Decoding the rosetta stone of mitonuclear communication

Abstract

Cellular homeostasis in eukaryotic cells requires synchronized coordination of multiple organelles. A key role in this stage is played by mitochondria, which have recently emerged as highly interconnected and multifunctional hubs that process and coordinate diverse cellular functions. Beyond producing ATP, mitochondria generate key metabolites and are central to apoptotic and metabolic signaling pathways. Because most mitochondrial proteins are encoded in the nuclear genome, the biogenesis of new mitochondria and the maintenance of mitochondrial functions and flexibility critically depend upon effective mitonuclear communication. This review addresses the complex network of signaling molecules and pathways allowing mitochondria-nuclear communication and coordinated regulation of their independent but interconnected genomes, and discusses the extent to which dynamic communication between the two organelles has evolved for mutual benefit and for the overall maintenance of cellular and organismal fitness.

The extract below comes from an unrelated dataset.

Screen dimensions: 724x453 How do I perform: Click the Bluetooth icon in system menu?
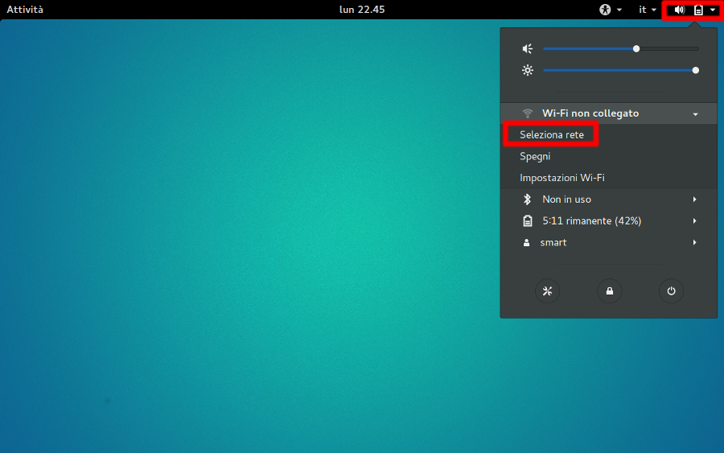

Keywords: Acetyl-Coenzyme A (PubChem CID: 6302); Alpha-ketoglutarate (PubChem CID: 164533); Antimycin (PubChem CID: 12550); Carbonyl cyanide m-chlorophenylhydrazone (CCCP) (PubChem CID: 2603); Communication; Epigenetics; Humanin (PubChem CID: 16131438); Integrated stress response; Mitochondrial retrograde signaling; Mitonuclear; Nicotinamide riboside (PubChem CID: 439924); Oligoymycin (PubChem CID: 78358496); S-adenosylmethionine (SAM) (PubChem CID: 34756); Superoxide anion (PubChem CID: 5359597).

Figure 1.

Mitochondrial-derived signaling molecules promoting mitonuclear communication. Mitochondria-derived signaling molecules promote signaling to the nucleus through both direct and indirect actions. They can be classified in three broad categories as discussed in the text: 1)Peptides, 2)mtDNA, and 3)Small molecules & Metabolites such as ROS, NAD⁺, Ca⁺, Acetyl-CoA, α-KG, 2-HG, succinate, fumarate.

Figure 2.

Mitochondria stress response (MSR) and remodeling on nuclear chromatin via histone methylation and demethylation. Chromatin remodeling through methylation/demethylation of histone tails supports the reprogramming of nuclear gene expression in response to mitochondria dysfunctions across species. In the top panel, it is outlined the mtUPR arm of the MSR in C. elegans. Nuclear translocation of transcription factors ATFS-1 and DVE-1 promotes the expression of stress response genes that are excluded from chromatin condensation mediated by H3K9 methyltransferase MET-2 and nuclear cofactor LIN-65. Accessibility of stress responsive promoters is guaranteed by the action of histone H3K9 and H3K27 demethylases, respectively KDM4A or jMJD1.2/PHF8 and JMJD3.1/JMJD3 as shown in mammals in the bottom panel. Mitochondria-to-nucleus translocation of GPS2, upon mitochondrial stress-induced de-sumoylation by SENP1, promotes demethylation of target promoters by stabilizing KDM4A through inhibition of Ubc13-dependent ubiquitination.